Theoretical Bound Alignment: Empirical scatters of \(R\)-\(p\) and \(\mathbb{E}[R]\)-\(H\) on Qwen3-8B align closely with theoretical bounds, validating rank as a tight proxy.
Robustness to \((f,g)\): Stability across different functional forms proves the gain comes from the "rank-bridging" principle.

Highlights & Insights¶

Right Dimensions: Translating incomparable \(p_t\) and \(H_t\) into the common "guessing cost" rank space is a reusable strategy for multi-signal fusion.
Elegant Diagnostic Design: Quantifying precision/recall for noise tokens provides a metric superior to downstream benchmarks for assessing the core purpose of reweighting.
Framework Friendly: Zero inference overhead and simple integration into SFT pipelines make it highly practical for the engineering community.
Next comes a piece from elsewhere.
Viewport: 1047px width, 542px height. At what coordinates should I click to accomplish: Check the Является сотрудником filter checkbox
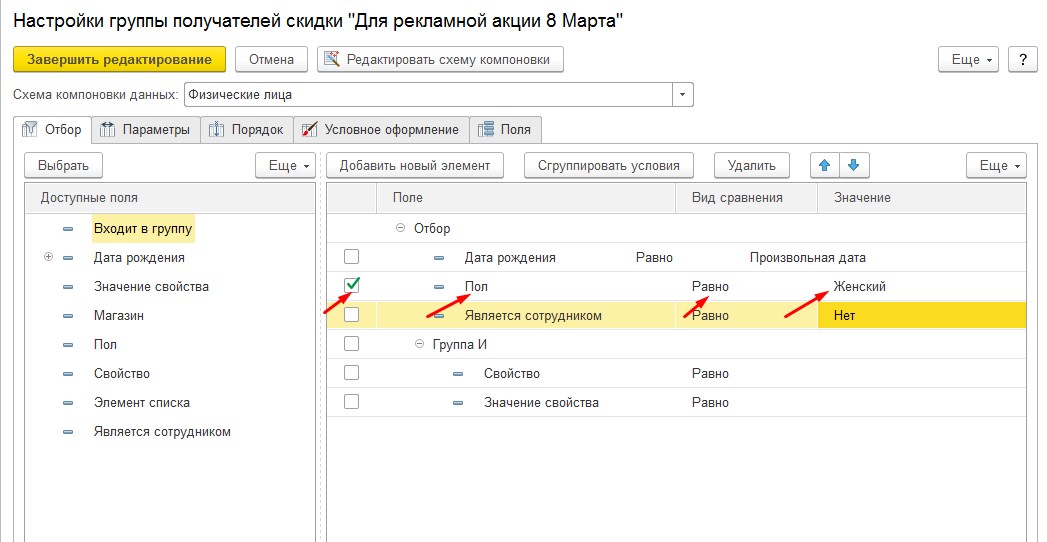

Limitations & Future Work¶

Computing \(\mathbb{E}[R_t]\) requires sorting the full vocabulary distribution, which may be costly for extremely large vocabularies (>100k).
Experiments are concentrated on the Qwen family and NuminaMath-CoT; broader cross-family and non-math tasks (e.g., code) are needed.
Integration with RL (PPO/GRPO) remains as future work.
The use of \(K(\xi_t)\) approximations for training stability lacks a detailed analysis of its impact on gradient scales over long sequences.
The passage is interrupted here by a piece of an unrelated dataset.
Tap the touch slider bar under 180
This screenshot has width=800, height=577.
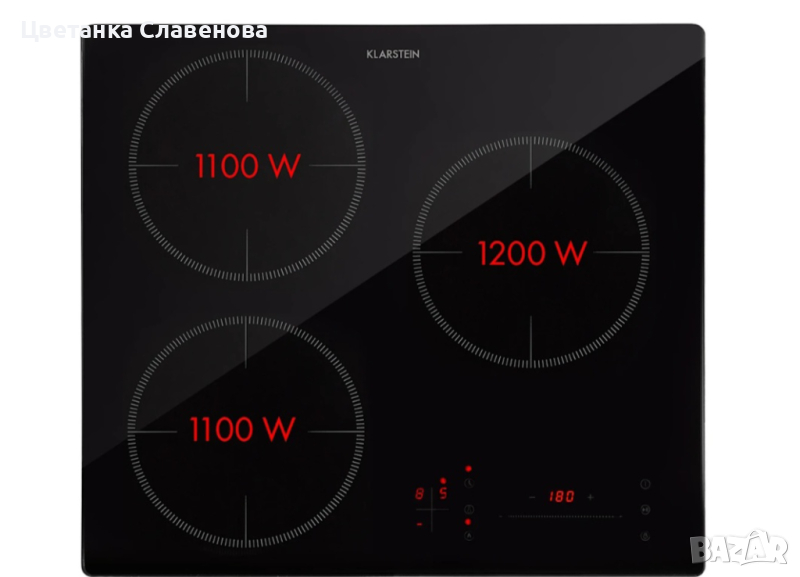pos(560,516)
vs. DFT / TALR / OverTone: These rely on monotonic functions of \(p_t\), often gaining in Pass@1 but losing in Pass@16 and OOD scenarios. RankTuner maintains both by adding entropy-based contextualization.
vs. EAFT: Pure entropy rewards filler tokens. RankTuner uses the mechanism to "reverse" this—neutralizing high entropy instead of rewarding it.
Insight: Reversing ranking metrics (like log-decay in NDCG) as training signals is an intriguing direction for any token-level task requiring ground-truth alignment with model priors.

Rating¶

Novelty: ⭐⭐⭐⭐ Rank-bridging + CMVT provides the first clear theoretical narrative for prob-entropy fusion.
Experimental Thoroughness: ⭐⭐⭐ Convincing math and OOD results, but backbone diversity is limited.
Writing Quality: ⭐⭐⭐⭐ The logic chain from motivation to theory to experiment is very clear.
Value: ⭐⭐⭐⭐ Plug-and-play for existing SFT pipelines with zero inference cost.